→ **Brief**
Using the records that follow, reproduce exactly the lines starting at the line containing "Screen dimensions: 1297x930" and ending at the line containing "Image resolution: width=512". Include both end lines and no pictures.

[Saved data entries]
Content starts
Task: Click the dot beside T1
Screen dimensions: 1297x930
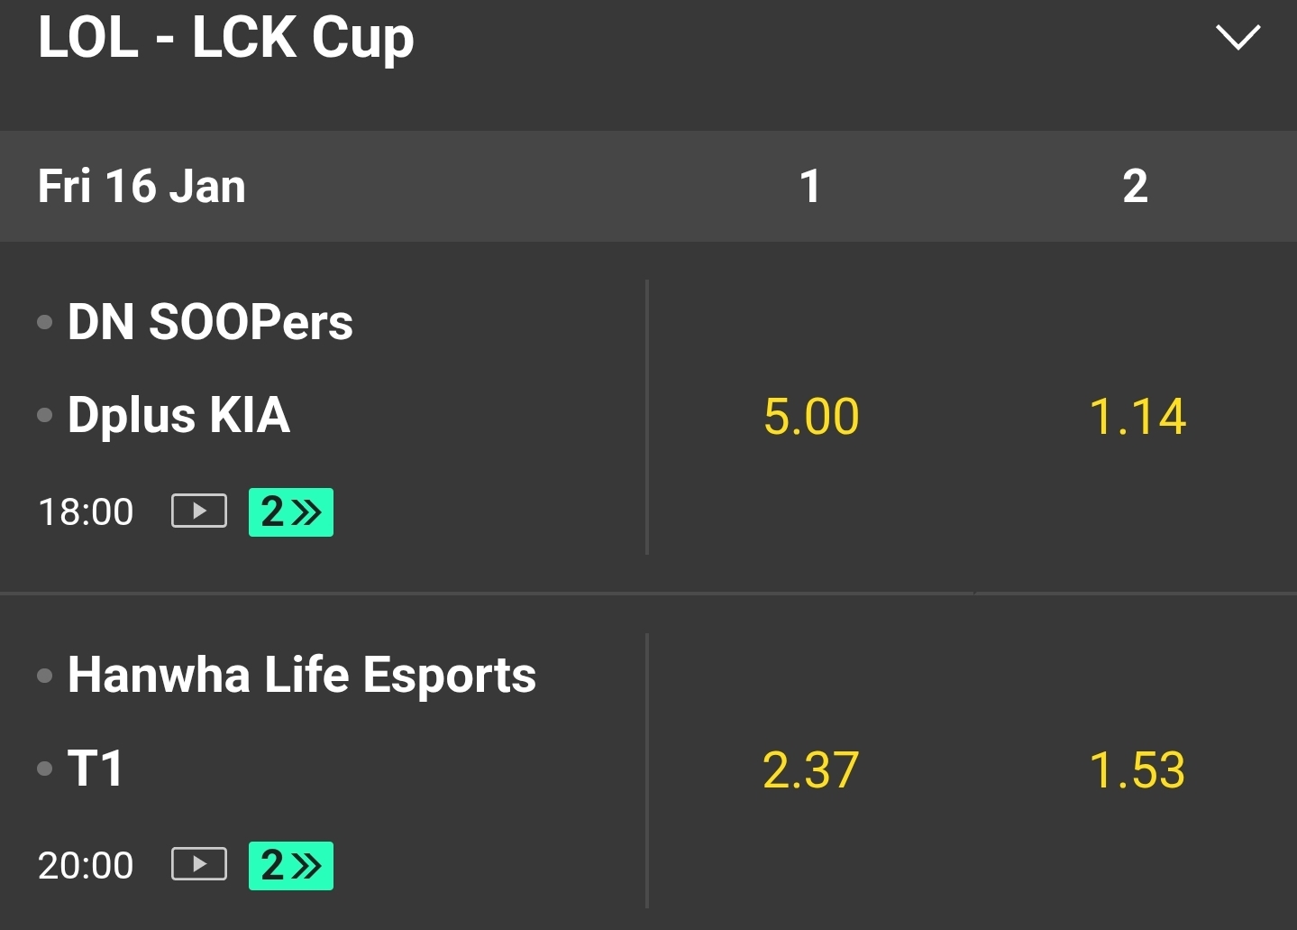Action: coord(45,769)
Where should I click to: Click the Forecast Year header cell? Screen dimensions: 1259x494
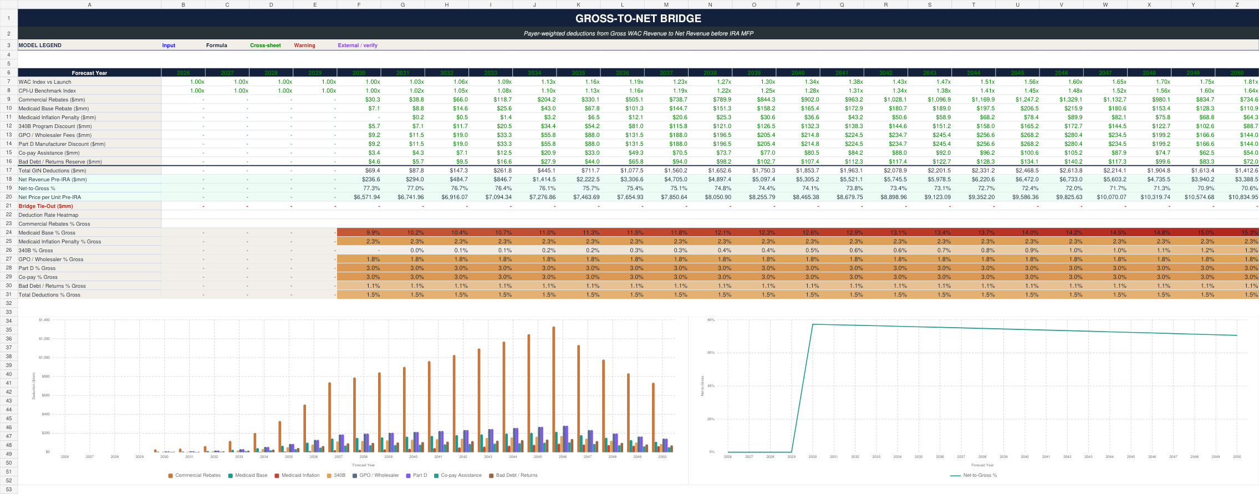[x=89, y=73]
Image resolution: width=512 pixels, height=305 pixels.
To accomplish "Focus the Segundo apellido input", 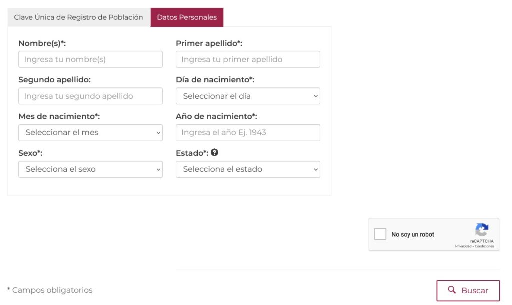I will pyautogui.click(x=91, y=96).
Content ends
→ **Answer for the task**
Screen dimensions: 1297x930
Action: coord(45,769)
Where should I click to: Click the Forecast Year header cell? Screen dimensions: 1259x494
[x=89, y=73]
Image resolution: width=512 pixels, height=305 pixels.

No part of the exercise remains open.